▶ GIVEN DATA:
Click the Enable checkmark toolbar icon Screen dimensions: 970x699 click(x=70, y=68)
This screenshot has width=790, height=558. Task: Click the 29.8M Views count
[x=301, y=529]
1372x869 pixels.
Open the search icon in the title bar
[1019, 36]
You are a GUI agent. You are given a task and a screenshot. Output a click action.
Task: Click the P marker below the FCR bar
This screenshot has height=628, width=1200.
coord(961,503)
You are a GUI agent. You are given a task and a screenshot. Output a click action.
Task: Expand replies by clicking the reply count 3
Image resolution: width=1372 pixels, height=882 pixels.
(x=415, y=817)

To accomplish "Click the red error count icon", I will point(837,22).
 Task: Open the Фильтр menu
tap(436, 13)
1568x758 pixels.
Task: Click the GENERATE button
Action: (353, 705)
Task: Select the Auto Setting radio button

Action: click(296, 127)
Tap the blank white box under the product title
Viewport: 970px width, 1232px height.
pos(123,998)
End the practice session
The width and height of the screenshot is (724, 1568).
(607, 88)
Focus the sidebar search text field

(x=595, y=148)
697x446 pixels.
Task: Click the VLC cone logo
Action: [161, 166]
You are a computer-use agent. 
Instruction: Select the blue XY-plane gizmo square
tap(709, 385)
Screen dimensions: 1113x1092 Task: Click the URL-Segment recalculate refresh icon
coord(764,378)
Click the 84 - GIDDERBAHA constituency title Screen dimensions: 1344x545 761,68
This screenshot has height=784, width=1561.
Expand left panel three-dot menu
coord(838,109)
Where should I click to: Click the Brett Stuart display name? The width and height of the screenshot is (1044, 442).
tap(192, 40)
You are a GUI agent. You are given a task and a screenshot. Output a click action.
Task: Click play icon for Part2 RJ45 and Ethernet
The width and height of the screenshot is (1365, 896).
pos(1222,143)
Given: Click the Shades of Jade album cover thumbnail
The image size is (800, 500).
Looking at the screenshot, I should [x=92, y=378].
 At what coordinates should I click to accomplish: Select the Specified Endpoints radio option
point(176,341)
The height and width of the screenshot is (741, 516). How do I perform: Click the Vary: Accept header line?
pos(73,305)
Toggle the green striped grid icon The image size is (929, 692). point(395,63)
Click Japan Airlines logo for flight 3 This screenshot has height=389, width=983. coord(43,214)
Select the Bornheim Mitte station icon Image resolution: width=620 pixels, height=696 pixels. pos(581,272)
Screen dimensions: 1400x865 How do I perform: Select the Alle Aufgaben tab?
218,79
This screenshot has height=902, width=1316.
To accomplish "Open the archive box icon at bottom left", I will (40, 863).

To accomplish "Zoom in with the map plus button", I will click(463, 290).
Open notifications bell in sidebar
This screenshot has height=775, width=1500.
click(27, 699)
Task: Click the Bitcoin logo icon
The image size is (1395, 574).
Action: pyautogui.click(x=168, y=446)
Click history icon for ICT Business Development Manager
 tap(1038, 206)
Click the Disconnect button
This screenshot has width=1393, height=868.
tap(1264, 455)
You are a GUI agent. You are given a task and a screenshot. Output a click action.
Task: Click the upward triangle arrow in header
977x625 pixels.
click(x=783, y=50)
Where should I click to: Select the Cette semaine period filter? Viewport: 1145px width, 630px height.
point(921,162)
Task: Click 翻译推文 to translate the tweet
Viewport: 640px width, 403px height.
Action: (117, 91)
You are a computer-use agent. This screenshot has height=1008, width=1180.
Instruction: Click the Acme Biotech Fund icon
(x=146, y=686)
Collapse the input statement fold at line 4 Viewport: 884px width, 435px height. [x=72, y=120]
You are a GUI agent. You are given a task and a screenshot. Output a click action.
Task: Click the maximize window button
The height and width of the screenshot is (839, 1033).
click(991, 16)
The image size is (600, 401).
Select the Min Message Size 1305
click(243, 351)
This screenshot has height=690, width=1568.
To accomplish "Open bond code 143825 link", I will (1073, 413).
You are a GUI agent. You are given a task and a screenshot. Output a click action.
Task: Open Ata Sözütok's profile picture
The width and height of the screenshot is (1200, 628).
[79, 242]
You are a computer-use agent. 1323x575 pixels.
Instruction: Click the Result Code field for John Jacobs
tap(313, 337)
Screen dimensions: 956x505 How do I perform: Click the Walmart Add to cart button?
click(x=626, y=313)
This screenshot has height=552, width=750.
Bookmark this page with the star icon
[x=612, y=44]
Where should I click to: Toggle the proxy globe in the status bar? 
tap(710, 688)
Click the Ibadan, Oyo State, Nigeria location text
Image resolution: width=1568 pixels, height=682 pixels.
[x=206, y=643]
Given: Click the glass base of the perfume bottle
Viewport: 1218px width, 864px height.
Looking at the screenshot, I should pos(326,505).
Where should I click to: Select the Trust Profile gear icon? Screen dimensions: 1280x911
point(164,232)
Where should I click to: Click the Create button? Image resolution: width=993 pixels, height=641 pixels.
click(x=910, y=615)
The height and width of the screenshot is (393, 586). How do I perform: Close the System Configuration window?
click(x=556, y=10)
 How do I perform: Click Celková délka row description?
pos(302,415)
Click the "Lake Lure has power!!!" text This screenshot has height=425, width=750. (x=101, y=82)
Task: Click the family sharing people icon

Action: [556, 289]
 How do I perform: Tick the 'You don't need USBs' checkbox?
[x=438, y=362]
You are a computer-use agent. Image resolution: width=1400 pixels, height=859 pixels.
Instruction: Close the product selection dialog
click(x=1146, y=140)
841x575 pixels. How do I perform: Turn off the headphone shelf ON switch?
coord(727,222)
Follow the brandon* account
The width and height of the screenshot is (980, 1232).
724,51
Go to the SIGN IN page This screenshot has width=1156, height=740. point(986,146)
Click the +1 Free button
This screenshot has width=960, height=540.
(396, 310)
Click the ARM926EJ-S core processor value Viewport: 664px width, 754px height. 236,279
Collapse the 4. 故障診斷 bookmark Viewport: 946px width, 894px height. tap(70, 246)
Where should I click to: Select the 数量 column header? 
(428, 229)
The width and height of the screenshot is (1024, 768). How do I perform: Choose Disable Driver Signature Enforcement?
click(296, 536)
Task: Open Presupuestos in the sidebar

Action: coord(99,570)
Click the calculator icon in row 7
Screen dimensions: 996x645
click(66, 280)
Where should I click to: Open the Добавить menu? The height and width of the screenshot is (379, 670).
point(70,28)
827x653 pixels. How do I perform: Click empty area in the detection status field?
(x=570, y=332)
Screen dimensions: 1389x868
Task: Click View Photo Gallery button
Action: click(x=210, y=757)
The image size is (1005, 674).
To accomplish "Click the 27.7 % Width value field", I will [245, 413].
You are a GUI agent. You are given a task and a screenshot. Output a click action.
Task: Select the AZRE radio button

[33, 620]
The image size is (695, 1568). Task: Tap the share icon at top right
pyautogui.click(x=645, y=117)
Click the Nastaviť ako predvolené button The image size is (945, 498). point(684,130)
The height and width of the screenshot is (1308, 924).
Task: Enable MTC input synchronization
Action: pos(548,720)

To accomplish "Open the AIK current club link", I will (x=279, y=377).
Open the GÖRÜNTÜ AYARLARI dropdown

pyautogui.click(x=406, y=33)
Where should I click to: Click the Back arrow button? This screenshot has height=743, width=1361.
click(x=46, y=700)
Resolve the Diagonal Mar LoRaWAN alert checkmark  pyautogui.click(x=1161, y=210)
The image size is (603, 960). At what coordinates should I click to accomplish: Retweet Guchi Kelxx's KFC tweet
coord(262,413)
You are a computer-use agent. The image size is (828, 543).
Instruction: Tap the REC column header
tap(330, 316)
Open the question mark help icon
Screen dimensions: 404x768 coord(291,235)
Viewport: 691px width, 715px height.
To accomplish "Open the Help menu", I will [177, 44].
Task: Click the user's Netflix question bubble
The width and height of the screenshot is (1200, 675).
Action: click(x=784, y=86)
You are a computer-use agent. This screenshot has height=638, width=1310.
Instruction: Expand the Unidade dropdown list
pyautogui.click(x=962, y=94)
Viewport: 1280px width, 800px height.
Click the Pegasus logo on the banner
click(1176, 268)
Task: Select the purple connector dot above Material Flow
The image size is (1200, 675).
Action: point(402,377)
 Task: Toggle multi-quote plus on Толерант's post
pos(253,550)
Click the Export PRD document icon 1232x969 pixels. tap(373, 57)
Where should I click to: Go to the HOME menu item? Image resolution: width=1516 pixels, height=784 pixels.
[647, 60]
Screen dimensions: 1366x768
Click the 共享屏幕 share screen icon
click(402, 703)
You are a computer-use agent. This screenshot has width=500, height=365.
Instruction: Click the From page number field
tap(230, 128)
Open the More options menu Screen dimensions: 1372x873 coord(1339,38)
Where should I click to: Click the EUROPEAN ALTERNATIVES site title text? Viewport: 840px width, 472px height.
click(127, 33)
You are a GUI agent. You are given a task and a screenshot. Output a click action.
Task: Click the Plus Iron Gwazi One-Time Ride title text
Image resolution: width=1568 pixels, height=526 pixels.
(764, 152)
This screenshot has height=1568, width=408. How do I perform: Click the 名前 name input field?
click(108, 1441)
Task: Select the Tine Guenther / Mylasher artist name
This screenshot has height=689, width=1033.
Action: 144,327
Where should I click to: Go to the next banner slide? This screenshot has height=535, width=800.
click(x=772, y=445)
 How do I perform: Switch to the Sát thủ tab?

▶ WHAT THE TASK REQUIRES:
The exact lines of the material above starting at the one that contains "At what coordinates should I click to accomplish: Select" and ending at the one that contains "Task: Click the Bitcoin logo icon" are what to retype; leave out everything else.

▶ THE ANSWER:
 At what coordinates should I click to accomplish: Select the Specified Endpoints radio option
point(176,341)
The height and width of the screenshot is (741, 516). How do I perform: Click the Vary: Accept header line?
pos(73,305)
Toggle the green striped grid icon The image size is (929, 692). point(395,63)
Click Japan Airlines logo for flight 3 This screenshot has height=389, width=983. coord(43,214)
Select the Bornheim Mitte station icon Image resolution: width=620 pixels, height=696 pixels. pos(581,272)
Screen dimensions: 1400x865 How do I perform: Select the Alle Aufgaben tab?
218,79
This screenshot has height=902, width=1316.
To accomplish "Open the archive box icon at bottom left", I will (40, 863).

To accomplish "Zoom in with the map plus button", I will click(463, 290).
Open notifications bell in sidebar
This screenshot has height=775, width=1500.
click(27, 699)
Task: Click the Bitcoin logo icon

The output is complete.